Also remember that the LAB12 driver was specifically designed for horn loading, and as such is very robust. It's likely a driver with a lower Mms will not be as robust as the LAB12.
Be careful.
William Cowan
cowanaudio said:
Agreed completely.
You could imagine that the driver has to "lift"(move, etc) all of the air in the horn. That is a substantial amount of mass! I know thats not how it works exactly, but I think its a good analogy to consider.
Or maybe that it is essentially mechanically(using air) linking the mouth of the horn to the drivers cone. If the mouth has a huge surface area compared to the throat, then there will be a large amount of resistance to the cones movement.

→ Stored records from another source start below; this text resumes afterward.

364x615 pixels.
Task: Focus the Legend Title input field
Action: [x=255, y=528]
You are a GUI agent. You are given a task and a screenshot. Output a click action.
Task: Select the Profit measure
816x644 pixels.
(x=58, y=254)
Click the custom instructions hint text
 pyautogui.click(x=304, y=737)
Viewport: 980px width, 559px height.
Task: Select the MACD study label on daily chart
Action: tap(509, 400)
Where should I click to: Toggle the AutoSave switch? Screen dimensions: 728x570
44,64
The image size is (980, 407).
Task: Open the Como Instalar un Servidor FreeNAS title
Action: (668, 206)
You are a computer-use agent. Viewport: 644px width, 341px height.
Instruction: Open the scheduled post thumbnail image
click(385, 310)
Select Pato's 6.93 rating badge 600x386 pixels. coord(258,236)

Hmm...well at least thats how I view it.
Hi William, i think i assumed a constant horn load on the driver over all frequencies, so to speak an ideal horn with a flat frequency response. As the horn unloads the driver in the low frequencies and becomes acoustically invisible, the strain will be even lower.
Lets say we have this perfect horn and a 10:1 compression ratio. Imagine you push the cone to its xmax limit with your hand and hold it there. This will not strain the driver. Now imagine making the compression ratio higher to maybe 50:1 and and doing the same. Nothing will strain the driver, as long as you push it slowly enough. This is a simulation of a near dc signal. With such a big compression ration, imagine pushing the cone in and out periodically. The strain might increase a little, which you could feel as a force, which opposes your pushing, as the frequency rises.

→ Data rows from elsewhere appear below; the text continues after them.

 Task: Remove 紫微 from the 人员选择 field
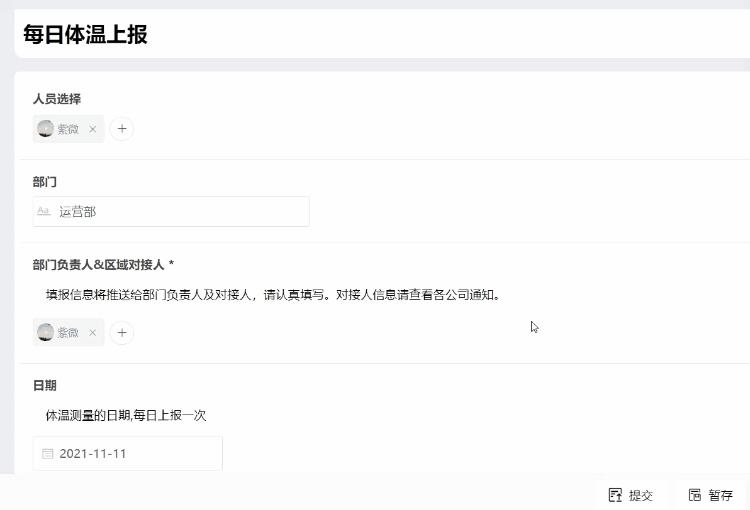click(x=93, y=129)
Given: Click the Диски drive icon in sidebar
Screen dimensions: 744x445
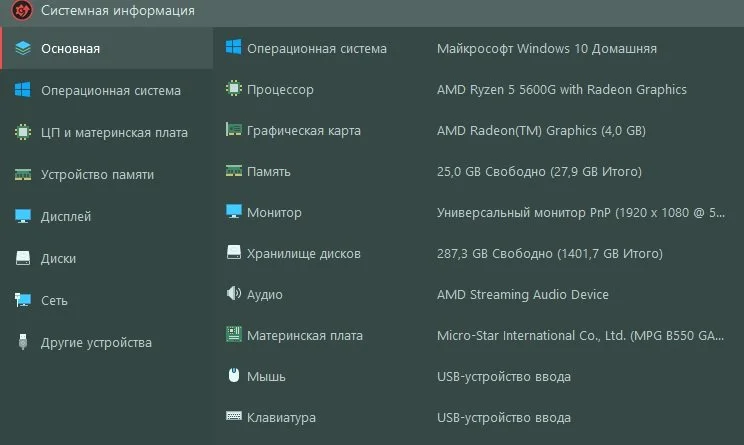Looking at the screenshot, I should (23, 258).
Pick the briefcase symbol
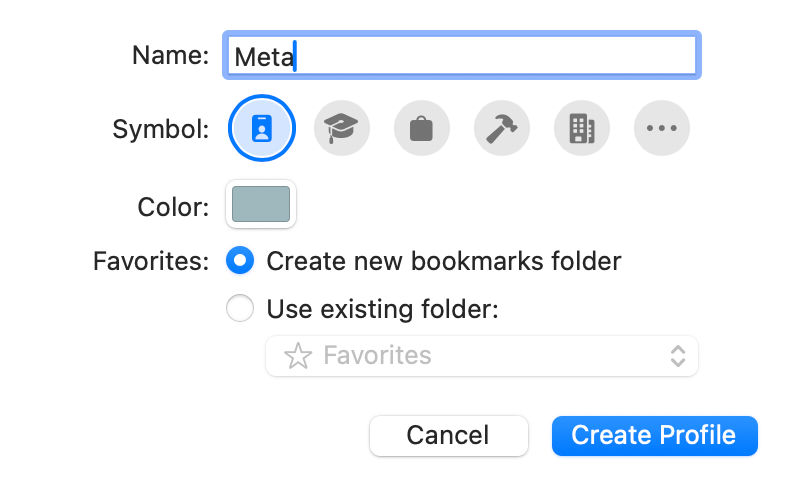Image resolution: width=790 pixels, height=484 pixels. [422, 128]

Here we have an example were one can see that the force on the driver rises with frequency, excursion and compression ratio. One could make a pseudo equation like "strain = excursion * frequency * compression ratio". Because frequency * excursion = velocity, we can write "strain = velocity * compression ratio". Now lets take the drivers construction into account. My assumption has to be that the drivers robustness is proportional to its cone mass. Then you can write "strain = velocity * compression ratio / mass".
Your example of two same polarity drivers works very well with my pseudo equation. The compression ratio for such an example would be very high, thus you have to keep the other factors (excursion and frequency) low, to prevent damage. If you have very robust drivers, you could increase velocity a little, as it can stand more strain.
Hi judtoff, please imagine, that the driver has to lift all the air in the horn very slowly. This will be no problem. Imagine, it has to do this very fast, which will be a problem. Imagin you build a heavier cone, now it can stand a heavier load. This is were i take my pseudo equation from.
Lets say we have this perfect horn and a 10:1 compression ratio. Imagine you push the cone to its xmax limit with your hand and hold it there. This will not strain the driver. Now imagine making the compression ratio higher to maybe 50:1 and and doing the same. Nothing will strain the driver, as long as you push it slowly enough. This is a simulation of a near dc signal. With such a big compression ration, imagine pushing the cone in and out periodically. The strain might increase a little, which you could feel as a force, which opposes your pushing, as the frequency rises.
Here we have an example were one can see that the force on the driver rises with frequency, excursion and compression ratio. One could make a pseudo equation like "strain = excursion * frequency * compression ratio". Because frequency * excursion = velocity, we can write "strain = velocity * compression ratio". Now lets take the drivers construction into account. My assumption has to be that the drivers robustness is proportional to its cone mass. Then you can write "strain = velocity * compression ratio / mass".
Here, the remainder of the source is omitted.